▶ _Work instruction_
Reproduce only the lines that begin at the line with "How do I perform: Click" and run to the end of the entries; omit every picture.

### Records supplied ###

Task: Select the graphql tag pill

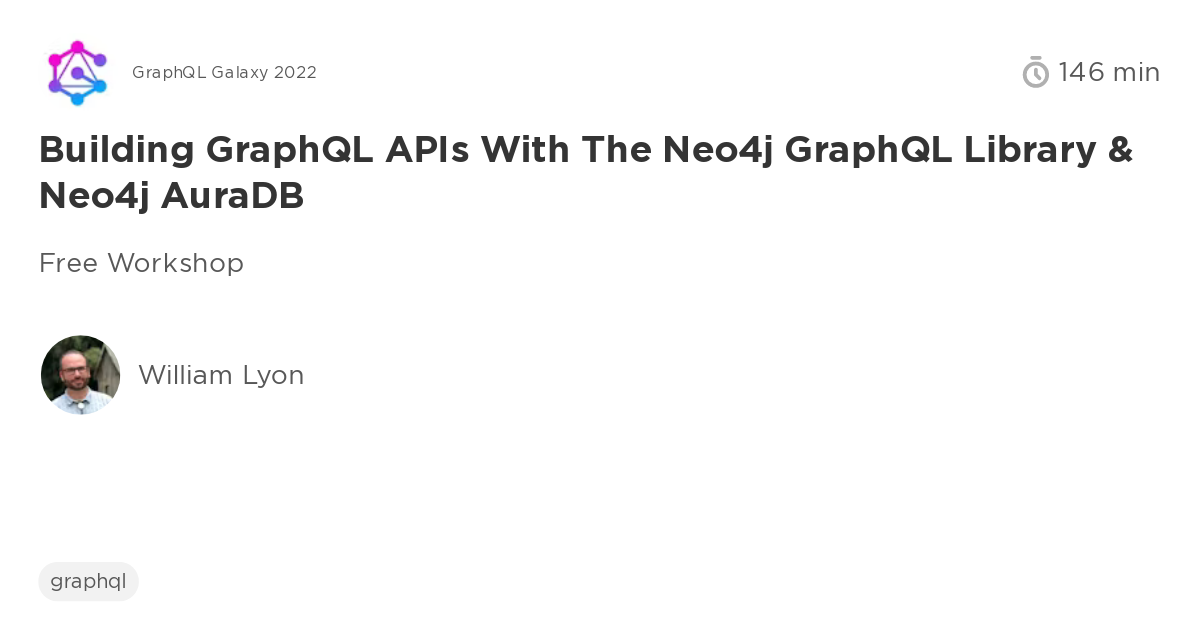Action: pos(88,581)
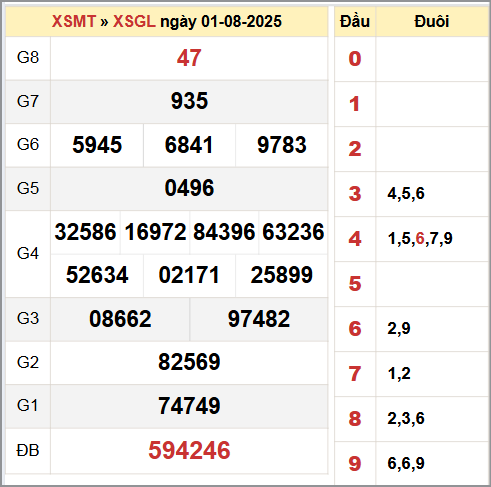
Task: Select G3 number 08662
Action: [120, 319]
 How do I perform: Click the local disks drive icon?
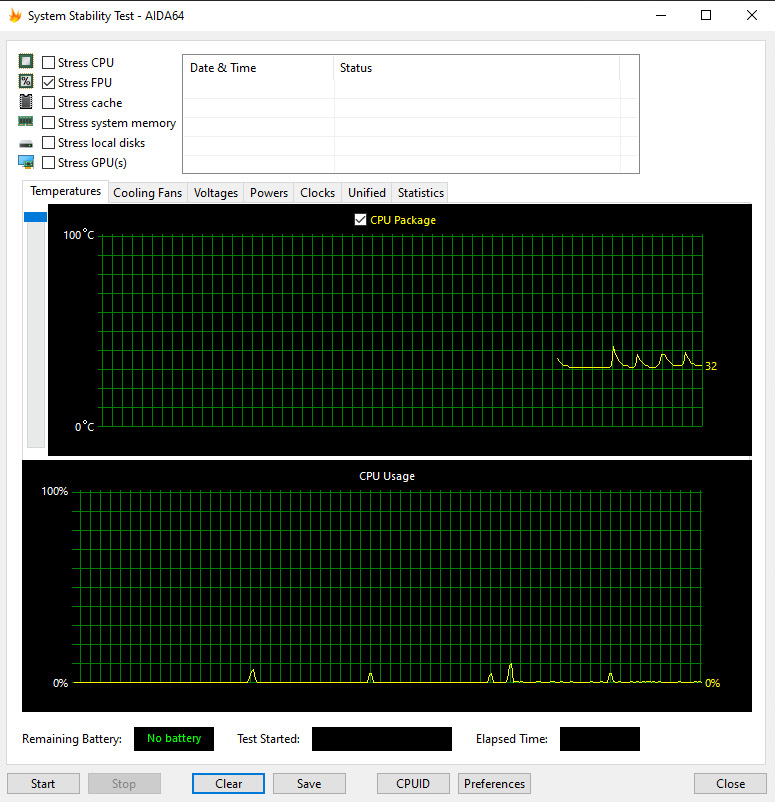[x=26, y=143]
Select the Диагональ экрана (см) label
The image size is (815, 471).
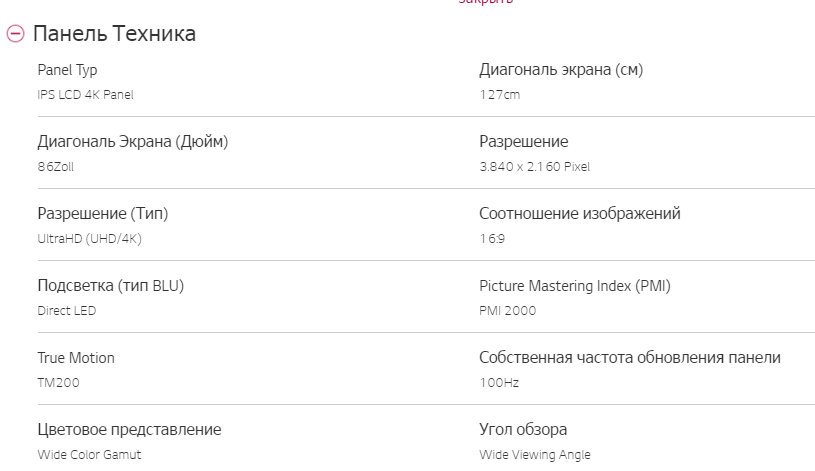click(560, 70)
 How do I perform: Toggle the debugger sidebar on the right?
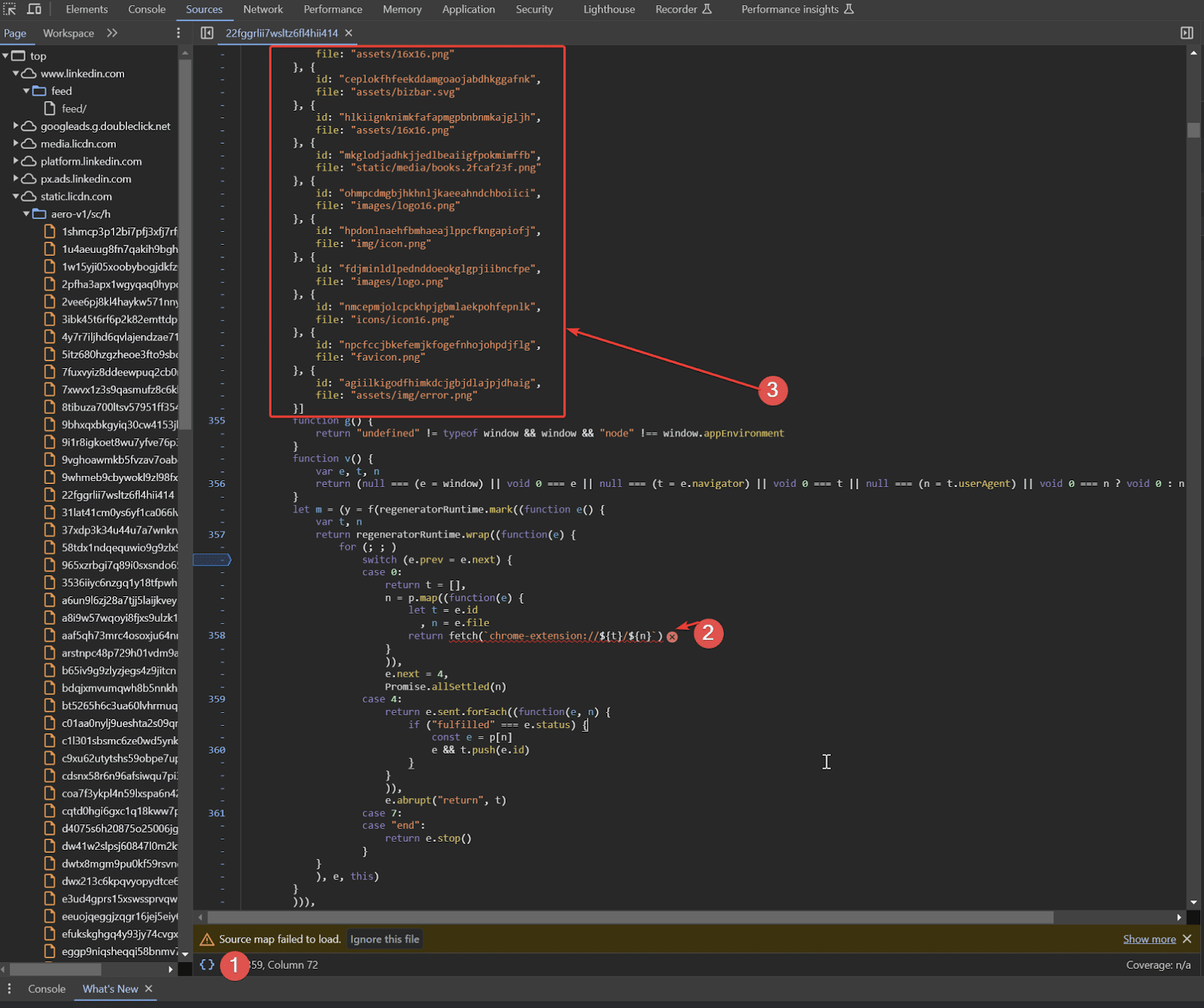coord(1187,33)
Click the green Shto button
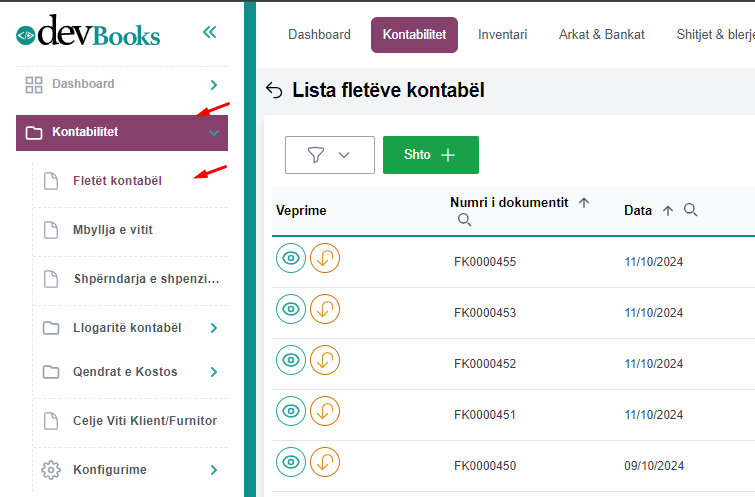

###

▶ _Answer_
 How do I perform: Click the local disks drive icon?
[x=26, y=143]
Select the Диагональ экрана (см) label
The image size is (815, 471).
click(560, 70)
 How do I perform: Toggle the debugger sidebar on the right?
coord(1187,33)
Click the green Shto button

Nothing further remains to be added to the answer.